→ **WORK TO BE COMPLETED**:
Look through the lines below and extract each one that contains "agent".

→ **INPUT MATERIAL**:
════════════════════
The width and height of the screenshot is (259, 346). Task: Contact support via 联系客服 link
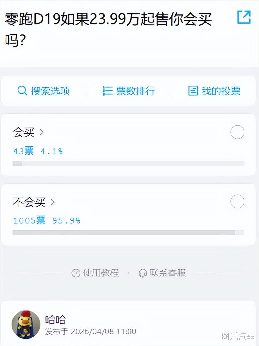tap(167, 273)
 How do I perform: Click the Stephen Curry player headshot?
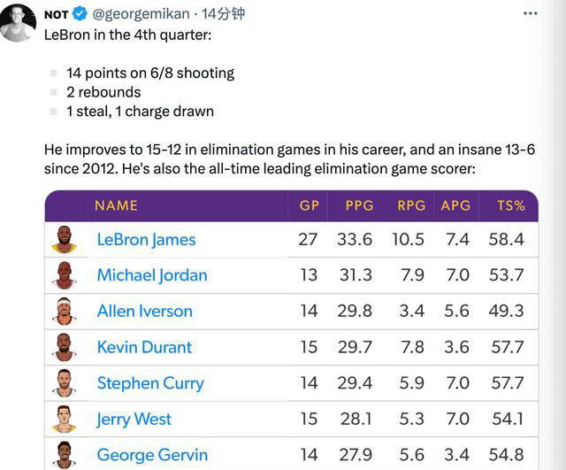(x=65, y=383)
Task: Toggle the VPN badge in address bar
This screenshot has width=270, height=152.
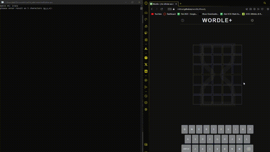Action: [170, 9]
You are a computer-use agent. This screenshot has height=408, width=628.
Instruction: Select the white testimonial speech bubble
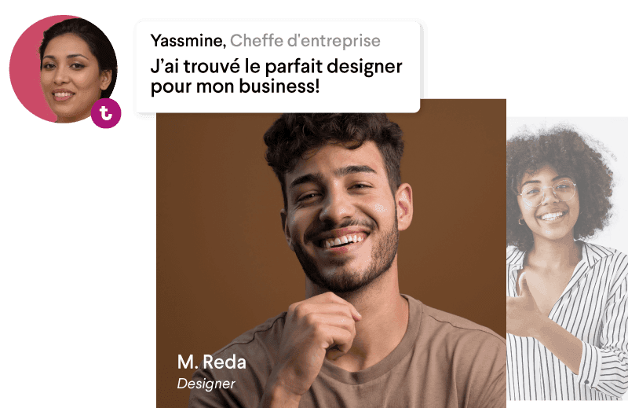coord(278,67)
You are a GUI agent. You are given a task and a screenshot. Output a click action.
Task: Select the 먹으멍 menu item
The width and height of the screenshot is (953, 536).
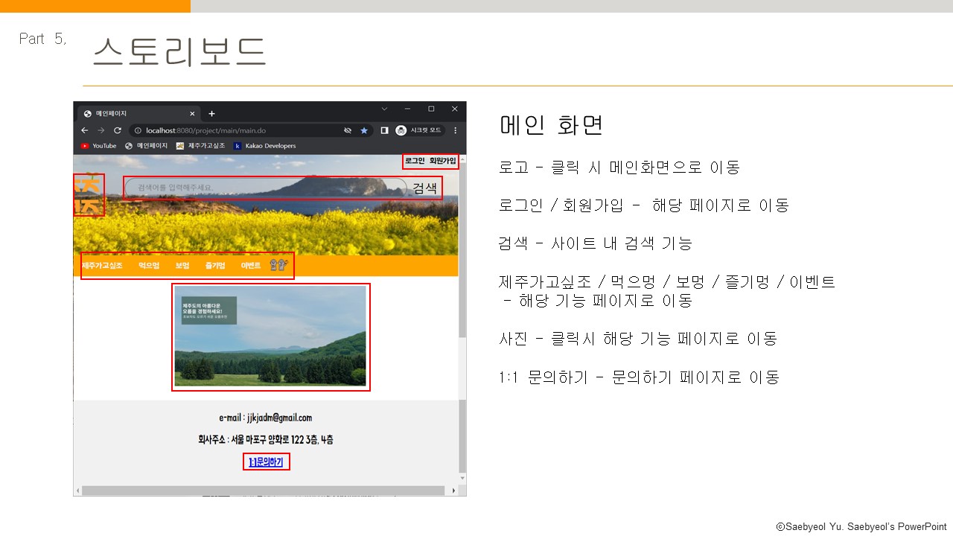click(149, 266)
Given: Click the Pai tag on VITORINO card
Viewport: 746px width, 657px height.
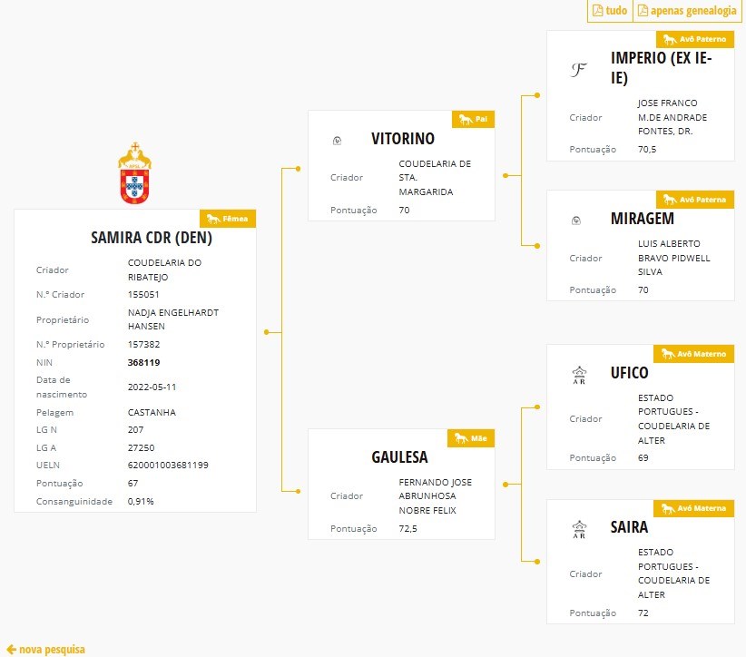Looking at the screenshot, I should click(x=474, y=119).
════════════════════
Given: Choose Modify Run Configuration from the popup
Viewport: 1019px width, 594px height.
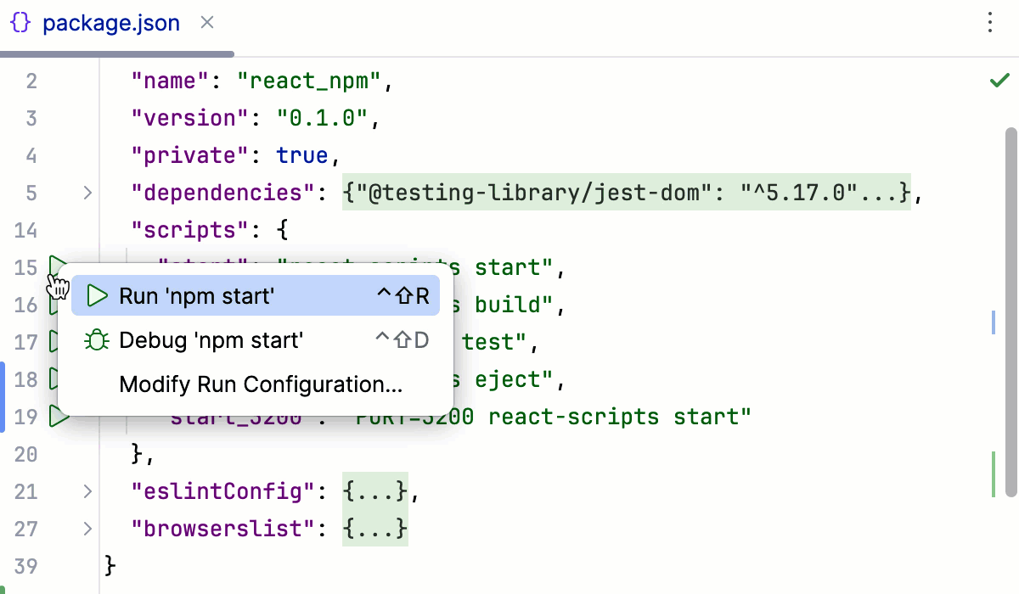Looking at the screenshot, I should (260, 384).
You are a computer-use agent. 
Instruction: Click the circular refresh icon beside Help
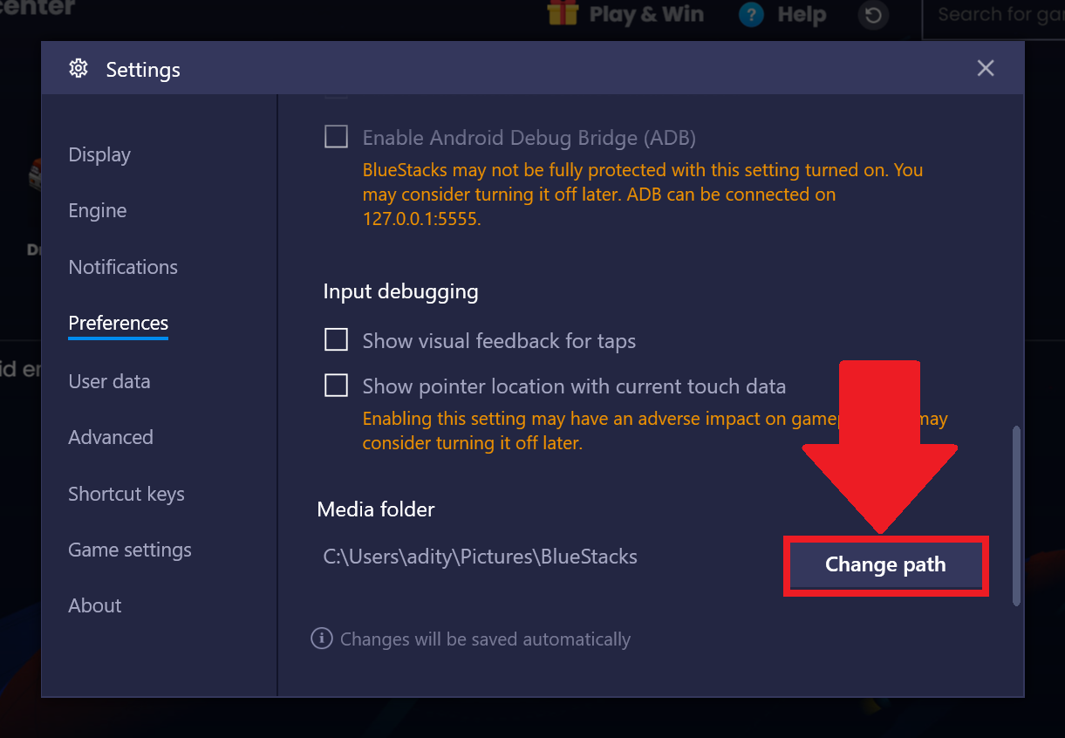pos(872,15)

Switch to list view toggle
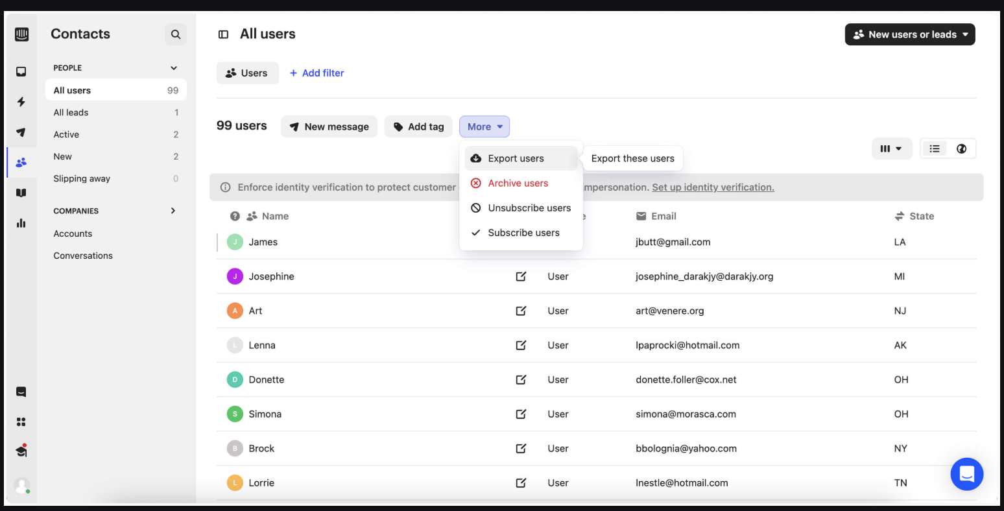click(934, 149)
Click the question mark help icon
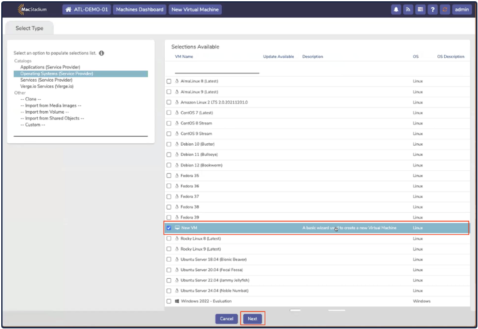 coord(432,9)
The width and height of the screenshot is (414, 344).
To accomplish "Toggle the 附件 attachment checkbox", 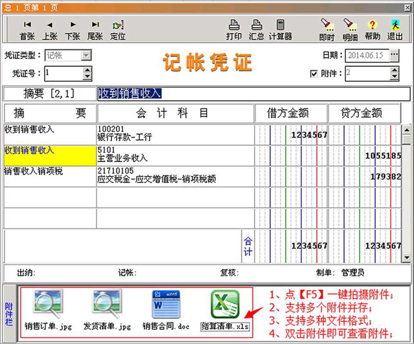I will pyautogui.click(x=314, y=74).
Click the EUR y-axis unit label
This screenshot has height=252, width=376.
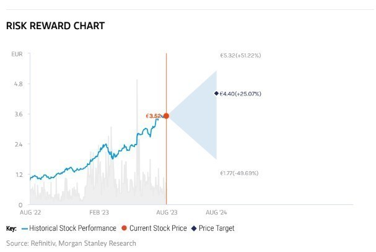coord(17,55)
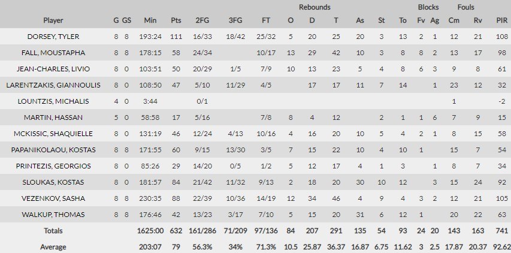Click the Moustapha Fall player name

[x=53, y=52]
════════════════════
→ **RESULT**:
You are a computer-use agent. This screenshot has height=408, width=628.
You are a GUI agent. You are given a task and a screenshot. Output a click action.
You are a computer-use agent. 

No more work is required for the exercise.